*Document extract*
The Bible is the story of people responding to God in faith but also of those who doubted him.
Genesis is the book of the beginnings of many things. The origin of the created order, human life, sin, and the list could go on. But it also records the origin of faith and doubt.
Sin originated with Adam and Eve who disobeyed God (Gen 3:1—19). However, their sin was doubting God which led to disobedience. The serpent did not ask them to eat the forbidden fruit. He only made them doubt God’s command. It was Eve who found the forbidden fruit attractive, plucked, ate, and gave it to her husband. The sequence of sinful actions was triggered by doubt.

Faith also begins in Genesis. Abel, the first martyr in the Bible knew how to please God and found his place in the Hall of Heroes of Faith. “He still speaks to us by his example of faith” (Heb 11:4, NLT). The son of the parents who invented sin by doubting God, returned to the same God in faith.
The story does not end there. The third son of Adam, born after the death of Abel was also a worshipper of God (Gen 4:26). The 39 books of the Old Testament present an array of people who believed in God. They are paraded in the long list of heroes of faith in the Book of Hebrews (Heb 11:1—40).

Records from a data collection
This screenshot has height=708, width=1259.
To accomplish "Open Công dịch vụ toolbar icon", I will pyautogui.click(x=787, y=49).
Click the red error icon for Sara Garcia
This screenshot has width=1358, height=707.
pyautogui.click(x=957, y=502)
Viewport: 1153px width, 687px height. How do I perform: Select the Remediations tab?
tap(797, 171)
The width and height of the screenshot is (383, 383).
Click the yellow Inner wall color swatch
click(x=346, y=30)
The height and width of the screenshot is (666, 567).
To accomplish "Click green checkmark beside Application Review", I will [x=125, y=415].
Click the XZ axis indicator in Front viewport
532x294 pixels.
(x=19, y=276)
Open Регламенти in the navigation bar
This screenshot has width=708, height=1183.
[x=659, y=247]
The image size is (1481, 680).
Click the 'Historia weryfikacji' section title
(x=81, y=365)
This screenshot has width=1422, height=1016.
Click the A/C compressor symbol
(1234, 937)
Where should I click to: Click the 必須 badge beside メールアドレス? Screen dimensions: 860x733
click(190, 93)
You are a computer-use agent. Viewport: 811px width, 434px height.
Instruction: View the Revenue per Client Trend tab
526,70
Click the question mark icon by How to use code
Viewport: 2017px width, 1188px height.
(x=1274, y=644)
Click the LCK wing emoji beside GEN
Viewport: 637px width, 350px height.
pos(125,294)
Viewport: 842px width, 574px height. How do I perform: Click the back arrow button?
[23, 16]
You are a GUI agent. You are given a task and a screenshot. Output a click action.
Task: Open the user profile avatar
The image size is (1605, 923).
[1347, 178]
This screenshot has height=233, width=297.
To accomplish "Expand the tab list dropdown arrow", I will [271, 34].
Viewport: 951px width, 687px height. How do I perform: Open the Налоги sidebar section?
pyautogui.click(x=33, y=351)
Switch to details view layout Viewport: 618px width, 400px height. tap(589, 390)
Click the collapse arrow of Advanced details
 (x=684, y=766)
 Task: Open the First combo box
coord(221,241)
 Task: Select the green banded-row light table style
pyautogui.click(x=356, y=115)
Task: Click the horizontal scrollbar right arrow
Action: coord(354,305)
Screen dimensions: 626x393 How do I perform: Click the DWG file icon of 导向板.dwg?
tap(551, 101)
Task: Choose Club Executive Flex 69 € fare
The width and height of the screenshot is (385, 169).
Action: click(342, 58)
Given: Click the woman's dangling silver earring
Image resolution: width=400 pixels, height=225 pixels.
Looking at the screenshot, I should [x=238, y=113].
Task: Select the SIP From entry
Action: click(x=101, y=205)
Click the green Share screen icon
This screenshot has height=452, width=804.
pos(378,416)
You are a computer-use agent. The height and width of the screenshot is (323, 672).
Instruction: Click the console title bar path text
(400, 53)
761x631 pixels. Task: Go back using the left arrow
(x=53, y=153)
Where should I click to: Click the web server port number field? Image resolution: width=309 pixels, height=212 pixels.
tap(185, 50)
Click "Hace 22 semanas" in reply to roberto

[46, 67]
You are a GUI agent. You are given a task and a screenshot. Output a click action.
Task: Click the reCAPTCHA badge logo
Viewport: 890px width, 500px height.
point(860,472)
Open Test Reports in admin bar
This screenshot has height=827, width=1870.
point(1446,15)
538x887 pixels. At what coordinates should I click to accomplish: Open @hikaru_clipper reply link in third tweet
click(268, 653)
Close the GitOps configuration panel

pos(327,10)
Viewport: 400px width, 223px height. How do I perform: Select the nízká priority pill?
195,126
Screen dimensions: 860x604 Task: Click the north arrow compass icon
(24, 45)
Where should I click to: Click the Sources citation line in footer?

*Exercise requirements*
Finish out the next part of the piece on faith and doubt in the Bible, picking up where it stops. The items have nothing to do with this.

*Output for this exercise*
However, the list of heroes of faith has purged the masters of doubt we find in the narratives of the Bible. Though the Biblical narratives have people of faith scattered in it, we have huge crowds who did not believe God. Noah was a lonely figure of faith amid people who doubted God’s call to repent. In Lot’s Gomorrah, none of his townsfolk trusted his counsel about God’s wrath. Jesus nor the apostles could not lead all whom they taught to accept the Gospel of salvation. The majority not only doubted them but hated and hurt them. It seems that for every hero of faith there were hundreds who perfected the art of doubt.
There is the long, crowded line of doubters and on the other side the thin short line of those who trust God. It is for us to decide which line to join.